Text for analysis:
SYDNEY - Former Australian Prime Minister Scott Morrison has been heavily criticized in a report on how he gave himself powers without telling even members of his own Cabinet - something he admitted to in August. He secretly appointed himself to administer five ministries, including treasury and home affairs, throughout the COVID-19 pandemic.
Australian government ministers did not know they were sharing portfolios with Morrison. A report by the former Australian High Court judge Virginia Bell, commissioned by the government in August, found the secrecy was 'corrosive of trust in government."
Morrison was privately sworn into five ministerial portfolios -- home affairs, treasury, health, finance and resources -- in 2020 and 2021.
He said previously that he was "steering the ship" of government in 'extraordinary times" during the pandemic.
Bell wrote in the report that Morrison's self-appointments had 'little if any connection" to COVID-19. She made six recommendations to improve transparency and accountability in government, including new laws to make all changes to ministerial positions public. The Albanese government said it would implement all six recommendations.
Prime Minister Anthony Albanese told reporters in Canberra on Friday that his predecessor's actions were outrageous.

Excerpts from a dataset
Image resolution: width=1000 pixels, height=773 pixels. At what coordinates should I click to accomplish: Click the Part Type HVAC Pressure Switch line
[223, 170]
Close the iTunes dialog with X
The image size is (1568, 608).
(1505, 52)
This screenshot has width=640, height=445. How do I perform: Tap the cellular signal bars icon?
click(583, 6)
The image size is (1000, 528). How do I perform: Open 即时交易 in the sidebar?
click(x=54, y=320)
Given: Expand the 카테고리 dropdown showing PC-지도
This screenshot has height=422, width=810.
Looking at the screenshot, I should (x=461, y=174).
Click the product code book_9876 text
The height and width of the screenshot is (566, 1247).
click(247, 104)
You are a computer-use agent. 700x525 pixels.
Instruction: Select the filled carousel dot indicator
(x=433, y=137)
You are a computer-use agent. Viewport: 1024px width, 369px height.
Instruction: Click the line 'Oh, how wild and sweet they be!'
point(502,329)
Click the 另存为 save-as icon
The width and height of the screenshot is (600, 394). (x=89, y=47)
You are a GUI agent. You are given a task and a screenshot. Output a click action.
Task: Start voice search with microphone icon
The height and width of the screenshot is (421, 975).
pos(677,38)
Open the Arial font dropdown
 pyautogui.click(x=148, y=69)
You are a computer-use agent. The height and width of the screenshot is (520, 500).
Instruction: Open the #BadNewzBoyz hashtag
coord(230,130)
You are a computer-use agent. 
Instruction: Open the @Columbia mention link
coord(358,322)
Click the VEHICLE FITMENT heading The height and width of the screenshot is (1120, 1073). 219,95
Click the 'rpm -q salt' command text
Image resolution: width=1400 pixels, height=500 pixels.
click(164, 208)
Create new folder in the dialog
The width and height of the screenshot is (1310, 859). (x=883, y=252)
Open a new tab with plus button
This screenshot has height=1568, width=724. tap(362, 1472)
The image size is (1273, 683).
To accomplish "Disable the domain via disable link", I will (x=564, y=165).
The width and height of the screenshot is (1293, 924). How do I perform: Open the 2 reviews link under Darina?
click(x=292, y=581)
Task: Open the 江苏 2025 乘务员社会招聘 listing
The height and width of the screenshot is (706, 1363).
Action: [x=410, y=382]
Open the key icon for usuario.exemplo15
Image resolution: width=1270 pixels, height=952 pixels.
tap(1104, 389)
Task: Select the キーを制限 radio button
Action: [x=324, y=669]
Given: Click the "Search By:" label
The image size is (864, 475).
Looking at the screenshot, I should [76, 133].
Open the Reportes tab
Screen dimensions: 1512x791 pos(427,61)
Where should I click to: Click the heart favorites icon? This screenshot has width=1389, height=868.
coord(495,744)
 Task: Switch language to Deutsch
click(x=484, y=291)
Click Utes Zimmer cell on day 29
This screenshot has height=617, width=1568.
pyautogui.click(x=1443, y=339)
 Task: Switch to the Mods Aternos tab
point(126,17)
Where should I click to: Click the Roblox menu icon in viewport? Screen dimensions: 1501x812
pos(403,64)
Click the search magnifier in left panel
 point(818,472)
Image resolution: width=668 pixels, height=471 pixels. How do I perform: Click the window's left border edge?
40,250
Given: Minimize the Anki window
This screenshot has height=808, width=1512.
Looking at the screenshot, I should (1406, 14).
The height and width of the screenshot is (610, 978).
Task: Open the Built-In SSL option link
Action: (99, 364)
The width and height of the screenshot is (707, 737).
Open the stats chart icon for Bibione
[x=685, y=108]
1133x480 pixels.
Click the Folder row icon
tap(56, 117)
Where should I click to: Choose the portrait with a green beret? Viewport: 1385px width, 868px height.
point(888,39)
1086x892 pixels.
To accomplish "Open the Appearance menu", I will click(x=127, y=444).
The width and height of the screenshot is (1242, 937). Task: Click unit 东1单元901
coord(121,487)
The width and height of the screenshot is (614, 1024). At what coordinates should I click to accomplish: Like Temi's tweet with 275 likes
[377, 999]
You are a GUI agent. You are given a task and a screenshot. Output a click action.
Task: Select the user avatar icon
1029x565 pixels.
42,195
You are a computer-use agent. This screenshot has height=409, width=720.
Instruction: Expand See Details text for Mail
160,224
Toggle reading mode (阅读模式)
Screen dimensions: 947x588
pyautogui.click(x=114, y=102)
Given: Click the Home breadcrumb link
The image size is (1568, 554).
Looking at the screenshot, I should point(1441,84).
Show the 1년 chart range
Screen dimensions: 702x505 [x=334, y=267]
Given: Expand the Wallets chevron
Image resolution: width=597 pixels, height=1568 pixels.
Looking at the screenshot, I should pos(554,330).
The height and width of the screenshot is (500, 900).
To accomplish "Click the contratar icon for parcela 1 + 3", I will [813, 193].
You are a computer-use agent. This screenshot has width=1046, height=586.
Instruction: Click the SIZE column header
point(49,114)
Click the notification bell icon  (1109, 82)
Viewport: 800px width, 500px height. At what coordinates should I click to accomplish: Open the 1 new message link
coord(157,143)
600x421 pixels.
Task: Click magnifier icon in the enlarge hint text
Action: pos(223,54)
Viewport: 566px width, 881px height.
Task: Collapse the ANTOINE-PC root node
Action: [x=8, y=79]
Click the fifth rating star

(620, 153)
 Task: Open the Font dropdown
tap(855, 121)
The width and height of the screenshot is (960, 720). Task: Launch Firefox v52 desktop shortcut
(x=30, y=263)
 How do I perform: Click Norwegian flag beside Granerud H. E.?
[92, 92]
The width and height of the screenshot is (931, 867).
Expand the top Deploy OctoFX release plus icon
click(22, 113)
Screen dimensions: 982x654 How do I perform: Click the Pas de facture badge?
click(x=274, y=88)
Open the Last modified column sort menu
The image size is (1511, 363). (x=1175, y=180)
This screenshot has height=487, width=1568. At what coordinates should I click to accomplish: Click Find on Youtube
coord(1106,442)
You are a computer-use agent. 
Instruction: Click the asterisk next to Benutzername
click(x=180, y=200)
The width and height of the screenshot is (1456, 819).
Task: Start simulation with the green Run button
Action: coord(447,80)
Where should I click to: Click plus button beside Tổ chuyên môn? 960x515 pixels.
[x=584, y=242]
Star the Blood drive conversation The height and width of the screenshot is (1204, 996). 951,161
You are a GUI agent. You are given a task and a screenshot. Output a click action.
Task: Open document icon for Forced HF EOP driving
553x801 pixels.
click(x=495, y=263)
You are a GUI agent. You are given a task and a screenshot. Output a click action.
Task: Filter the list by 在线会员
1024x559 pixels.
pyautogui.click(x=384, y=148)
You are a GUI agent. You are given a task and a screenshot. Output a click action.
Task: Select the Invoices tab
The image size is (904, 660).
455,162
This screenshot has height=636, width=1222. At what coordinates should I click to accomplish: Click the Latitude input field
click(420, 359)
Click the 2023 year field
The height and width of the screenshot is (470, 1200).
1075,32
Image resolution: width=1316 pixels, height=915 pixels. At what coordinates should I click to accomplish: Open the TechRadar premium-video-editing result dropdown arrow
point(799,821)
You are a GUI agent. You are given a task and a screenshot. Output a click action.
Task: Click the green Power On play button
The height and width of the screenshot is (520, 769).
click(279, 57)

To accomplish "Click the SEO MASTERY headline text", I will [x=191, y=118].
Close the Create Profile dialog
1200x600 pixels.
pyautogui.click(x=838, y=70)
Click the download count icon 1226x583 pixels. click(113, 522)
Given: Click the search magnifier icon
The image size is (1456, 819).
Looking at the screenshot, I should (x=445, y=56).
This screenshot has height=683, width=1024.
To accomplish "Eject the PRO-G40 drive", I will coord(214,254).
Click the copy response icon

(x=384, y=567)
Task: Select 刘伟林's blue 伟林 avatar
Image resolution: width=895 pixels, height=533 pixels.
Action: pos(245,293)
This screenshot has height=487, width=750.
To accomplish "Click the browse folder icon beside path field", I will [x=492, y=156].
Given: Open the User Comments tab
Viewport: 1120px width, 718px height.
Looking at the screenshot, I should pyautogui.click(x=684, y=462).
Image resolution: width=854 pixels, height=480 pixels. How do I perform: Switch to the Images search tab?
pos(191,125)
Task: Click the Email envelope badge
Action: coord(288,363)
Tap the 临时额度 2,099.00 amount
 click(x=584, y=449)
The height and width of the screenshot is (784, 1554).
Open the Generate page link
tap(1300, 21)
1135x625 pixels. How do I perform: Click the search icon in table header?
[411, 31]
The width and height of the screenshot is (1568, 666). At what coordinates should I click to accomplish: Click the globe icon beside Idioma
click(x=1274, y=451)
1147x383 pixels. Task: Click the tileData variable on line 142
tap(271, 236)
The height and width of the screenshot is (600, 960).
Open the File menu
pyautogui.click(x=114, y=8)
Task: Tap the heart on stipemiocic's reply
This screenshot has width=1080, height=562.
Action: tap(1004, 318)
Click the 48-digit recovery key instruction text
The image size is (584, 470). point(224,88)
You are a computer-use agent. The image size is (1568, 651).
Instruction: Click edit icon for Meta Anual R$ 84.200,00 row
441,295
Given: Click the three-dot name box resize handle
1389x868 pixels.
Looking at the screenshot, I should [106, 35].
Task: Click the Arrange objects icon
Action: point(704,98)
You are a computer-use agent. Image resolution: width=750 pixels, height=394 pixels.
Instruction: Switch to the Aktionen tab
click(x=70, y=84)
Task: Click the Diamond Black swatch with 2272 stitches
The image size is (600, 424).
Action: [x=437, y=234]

Problems and tasks:
1) Copy the article about Scott Morrison from "He said previously" to "all six recommendations.", substituting "proposals" for "recommendations".
2) Continue the article about Scott Morrison from its final sentence.

Outputs in order:
1)
He said previously that he was "steering the ship" of government in 'extraordinary times" during the pandemic.
Bell wrote in the report that Morrison's self-appointments had 'little if any connection" to COVID-19. She made six proposals to improve transparency and accountability in government, including new laws to make all changes to ministerial positions public. The Albanese government said it would implement all six proposals.

2)
"We are shining sunlight on a shadow government that preferred to operate in darkness," he said. "The actions of the former prime minister were extraordinary, they were unprecedented, and they were wrong. However, members of the former government and current opposition enabled this culture of secrecy."
The revelations of Morrison's multiple portfolios emerged several weeks after he lost an election in May.
Solicitor-General Stephen Donaghue said in August that the former prime minister had not acted illegally but had "fundamentally undermined" the principles of responsible government.
Morrison is an opposition lawmaker and could face censure in Federal Parliament.
In a statement released Friday, he said he welcomed Bell's recommendations and thanked the former judge for conducting the inquiry.
The deputy leader of Australia's opposition Liberal party told reporters Friday that she would support changes to the law proposed in the report.